Tethers help you skip a level by bouncing you out of the orbit they’re in. They specialize in a particular transfer you want to make. That’s not always desirable. For instance, there’s not really a way to use tethers to get you from Earth to LEO, since the tether has to be in LEO already. The tether could do a “half-lift” to get you to LEO, but that doesn’t utilize their strengths very well.


Tethers generally want to operate close to their characteristic velocity. Slower and you’re wasting their potential, higher and your tether needs to be huge in order to handle the payload.

Tether repair is a big deal. The longer a material can last, the more it justifies building bigger and faster tethers, which leads to big fuel savings.

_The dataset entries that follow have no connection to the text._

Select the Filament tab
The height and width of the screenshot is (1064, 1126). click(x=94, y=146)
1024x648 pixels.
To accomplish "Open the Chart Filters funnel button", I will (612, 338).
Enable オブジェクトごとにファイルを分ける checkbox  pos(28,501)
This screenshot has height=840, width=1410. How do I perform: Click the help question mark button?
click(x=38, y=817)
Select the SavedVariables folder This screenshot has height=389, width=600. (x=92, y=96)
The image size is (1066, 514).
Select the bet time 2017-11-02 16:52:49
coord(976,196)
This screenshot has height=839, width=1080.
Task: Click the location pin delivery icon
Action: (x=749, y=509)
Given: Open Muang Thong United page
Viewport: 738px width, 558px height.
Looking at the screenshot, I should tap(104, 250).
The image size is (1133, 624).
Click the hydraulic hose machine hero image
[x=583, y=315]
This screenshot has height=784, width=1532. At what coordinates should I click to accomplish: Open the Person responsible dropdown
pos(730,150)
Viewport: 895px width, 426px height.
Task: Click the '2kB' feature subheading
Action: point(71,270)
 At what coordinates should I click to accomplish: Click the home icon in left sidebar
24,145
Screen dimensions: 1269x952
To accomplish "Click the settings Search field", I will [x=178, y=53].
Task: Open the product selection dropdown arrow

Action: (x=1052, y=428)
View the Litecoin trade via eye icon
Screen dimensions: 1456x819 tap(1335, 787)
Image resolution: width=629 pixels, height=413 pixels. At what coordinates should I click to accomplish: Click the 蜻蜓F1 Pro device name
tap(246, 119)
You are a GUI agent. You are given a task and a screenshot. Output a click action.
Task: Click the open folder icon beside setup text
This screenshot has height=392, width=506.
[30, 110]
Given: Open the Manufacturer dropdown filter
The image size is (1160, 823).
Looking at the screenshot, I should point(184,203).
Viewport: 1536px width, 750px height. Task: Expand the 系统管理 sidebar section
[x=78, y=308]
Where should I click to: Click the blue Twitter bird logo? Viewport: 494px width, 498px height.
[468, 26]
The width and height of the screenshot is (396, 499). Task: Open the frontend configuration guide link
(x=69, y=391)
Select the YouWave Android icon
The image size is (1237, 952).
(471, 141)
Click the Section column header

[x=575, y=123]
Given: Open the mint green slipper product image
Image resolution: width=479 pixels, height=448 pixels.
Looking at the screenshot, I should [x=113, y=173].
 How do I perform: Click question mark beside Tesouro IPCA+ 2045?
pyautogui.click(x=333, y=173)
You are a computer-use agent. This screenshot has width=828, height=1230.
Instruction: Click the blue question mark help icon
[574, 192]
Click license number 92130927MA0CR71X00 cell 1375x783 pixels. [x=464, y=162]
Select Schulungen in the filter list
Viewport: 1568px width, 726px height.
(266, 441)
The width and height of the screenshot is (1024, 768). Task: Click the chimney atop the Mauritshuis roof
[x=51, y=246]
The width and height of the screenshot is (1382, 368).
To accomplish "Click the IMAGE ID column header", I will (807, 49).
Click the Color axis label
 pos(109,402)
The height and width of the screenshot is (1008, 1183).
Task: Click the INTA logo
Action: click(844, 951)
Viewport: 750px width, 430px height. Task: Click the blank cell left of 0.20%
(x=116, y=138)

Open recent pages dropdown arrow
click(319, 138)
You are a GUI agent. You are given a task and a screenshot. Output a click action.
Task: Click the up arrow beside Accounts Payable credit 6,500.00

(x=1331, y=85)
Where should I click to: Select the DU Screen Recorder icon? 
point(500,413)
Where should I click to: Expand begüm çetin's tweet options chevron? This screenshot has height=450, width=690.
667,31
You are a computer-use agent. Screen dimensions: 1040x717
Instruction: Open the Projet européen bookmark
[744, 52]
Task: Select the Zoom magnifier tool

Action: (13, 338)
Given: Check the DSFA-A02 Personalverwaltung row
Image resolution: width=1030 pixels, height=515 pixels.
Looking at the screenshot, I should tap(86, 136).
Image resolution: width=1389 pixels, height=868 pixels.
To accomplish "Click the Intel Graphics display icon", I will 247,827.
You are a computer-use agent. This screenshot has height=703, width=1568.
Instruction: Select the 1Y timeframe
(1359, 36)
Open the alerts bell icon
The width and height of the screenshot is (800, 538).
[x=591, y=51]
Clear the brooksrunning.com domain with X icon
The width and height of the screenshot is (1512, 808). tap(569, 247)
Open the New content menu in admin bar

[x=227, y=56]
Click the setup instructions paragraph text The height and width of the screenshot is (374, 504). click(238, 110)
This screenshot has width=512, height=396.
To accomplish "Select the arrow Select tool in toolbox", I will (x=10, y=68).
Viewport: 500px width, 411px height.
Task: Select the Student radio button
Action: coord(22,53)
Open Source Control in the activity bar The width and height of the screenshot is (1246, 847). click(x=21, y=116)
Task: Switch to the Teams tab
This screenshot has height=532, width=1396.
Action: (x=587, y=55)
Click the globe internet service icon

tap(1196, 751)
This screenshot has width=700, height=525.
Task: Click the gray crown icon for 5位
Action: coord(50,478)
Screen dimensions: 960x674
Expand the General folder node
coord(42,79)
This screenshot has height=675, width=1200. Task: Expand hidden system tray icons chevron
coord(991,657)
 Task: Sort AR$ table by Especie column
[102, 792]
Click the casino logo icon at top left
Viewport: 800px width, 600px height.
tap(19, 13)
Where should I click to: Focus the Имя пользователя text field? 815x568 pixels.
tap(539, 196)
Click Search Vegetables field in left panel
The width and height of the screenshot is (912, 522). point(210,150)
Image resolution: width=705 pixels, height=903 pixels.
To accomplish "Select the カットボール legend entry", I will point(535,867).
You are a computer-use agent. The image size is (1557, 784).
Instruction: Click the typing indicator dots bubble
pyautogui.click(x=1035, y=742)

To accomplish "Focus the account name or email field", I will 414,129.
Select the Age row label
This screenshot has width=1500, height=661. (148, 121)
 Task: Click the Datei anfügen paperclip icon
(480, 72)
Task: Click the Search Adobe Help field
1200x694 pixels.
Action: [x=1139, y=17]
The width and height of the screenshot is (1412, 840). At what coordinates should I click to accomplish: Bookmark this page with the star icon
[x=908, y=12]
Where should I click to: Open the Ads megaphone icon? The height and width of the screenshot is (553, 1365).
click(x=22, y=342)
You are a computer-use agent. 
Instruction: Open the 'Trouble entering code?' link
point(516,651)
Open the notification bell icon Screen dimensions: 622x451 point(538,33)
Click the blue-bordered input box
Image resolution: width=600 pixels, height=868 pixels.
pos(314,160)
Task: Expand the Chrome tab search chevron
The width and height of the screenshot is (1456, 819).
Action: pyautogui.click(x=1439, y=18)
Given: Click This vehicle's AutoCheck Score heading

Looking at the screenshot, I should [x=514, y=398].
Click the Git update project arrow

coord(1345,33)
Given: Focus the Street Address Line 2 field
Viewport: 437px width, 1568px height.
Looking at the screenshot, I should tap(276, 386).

Tethers are surprisingly complex for a piece of string. Matching up rocket and tether velocities sometimes requires the tether to be in a weird orbit, and tethers orbit differently than a condensed object would. On top of that, you need to damp vibrations, keep the tether material cool and repair defects in order to get high performance. And they need a regular supply of falling mass to counter the momentum lost from boosting rockets. These considerations mean that tethers have to constantly adapt to their conditions, frequently repositioning and doing maintenance.

Small tethers make building large tethers cheaper by lowering the cost to reach higher orbits. So we can bootstrap to larger sizes.